O futuro presidente confirmou também que vai reabrir a embaixada da Colômbia em Jerusalém, restabelecendo a representação diplomática com Israel após a rutura decretada por Gustavo Petro em 2024, e que vai abrir uma nova embaixada na Nigéria para reforçar a presença colombiana em África, onde, explicou, existem “oportunidades estratégicas”.
Colômbia: tomada de posse em Cali
De la Espriella confirmou que a tomada de posse terá lugar a 7 de agosto em Cali, capital do departamento do Vale do Cauca, e não em Bogotá, como dita a tradição. Inicialmente tinha proposto realizar a cerimónia em Popayán, mas afastou essa opção por motivos logísticos e de segurança.

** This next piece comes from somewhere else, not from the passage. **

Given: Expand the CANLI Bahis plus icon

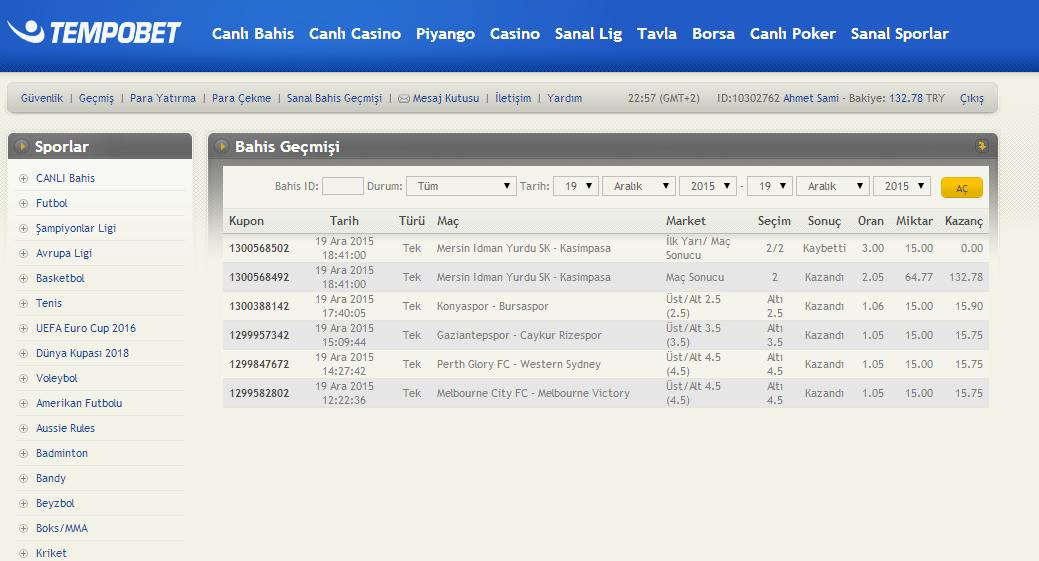Looking at the screenshot, I should 23,178.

A decisão suscitou críticas do presidente cessante, que questionou o facto de o ato não se realizar na Praça Bolívar, em Bogotá. Petro chegou mesmo a ironizar, sugerindo que poderia ser organizada em Miami, onde o presidente eleito tem um escritório de advogados.
A mudança de local ocorre num contexto marcado pelo debate sobre a segurança na Colômbia, um dos eixos da campanha de De la Espriella, que prometeu endurecer o combate aos grupos armados e abandonar a política de “paz total” promovida pelo governo de Petro.